While many industries have recovered after the pandemic, Steven Vanackere, the vice-chair of HRW, warns that these figures could become an economic problem in the long term. However, predictions indicate that job growth will stabilise at a "normal" level of 40,000 to 50,000 jobs per year in the coming years.
The job vacancy rate for the labour market in Belgium is 4.7 per cent compared to the EU average of 2.8 per cent. That 4.7 per cent equates to 200,000 vacancies. "So 100,000 jobs were created, but there was a potential of 200,000," Vanackere said.
Additionally, there is the participation rate to take into account. This refers to the percentage of people working and those actively looking for jobs in the 20 to 64 age group. The Belgian average is 76 per cent, while in the European Union, it is 79.4 per cent. 300,000 people would need to join the labour market to close that gap.
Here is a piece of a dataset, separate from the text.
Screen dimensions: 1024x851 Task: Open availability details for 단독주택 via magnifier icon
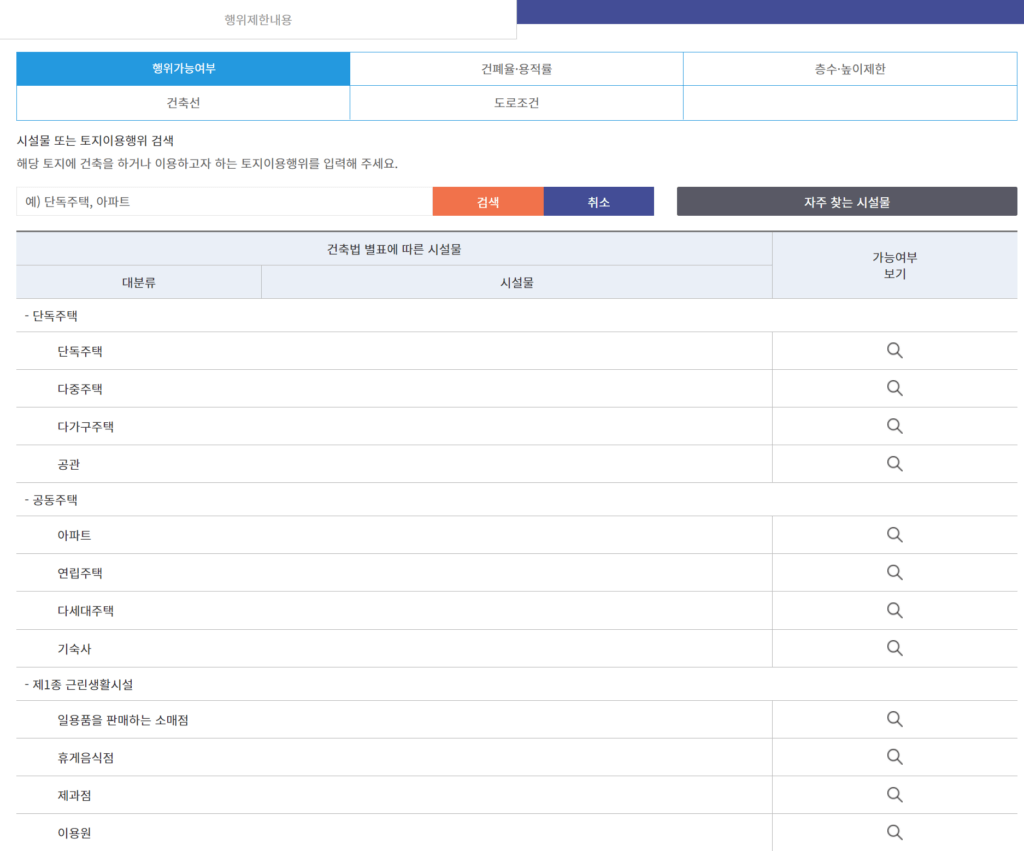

"It will be vital to activate people"
Figures showed that the unemployment rate in Belgium has reached a historically low level of 5.6 per cent. In Flanders, unemployment comes in at 3.2 per cent.
A crucial element in meeting the needs of the labour market will be to get younger people working. "The number of people of working age will start to drop. So it will be vital to activate people," Vanackere says.
Another solution is to increase interregional mobility based on the number of people from one region working in another. HRW is also calling for an extension of the list of shortage occupations eligible for economic migration. This exercise is being carried out in Germany.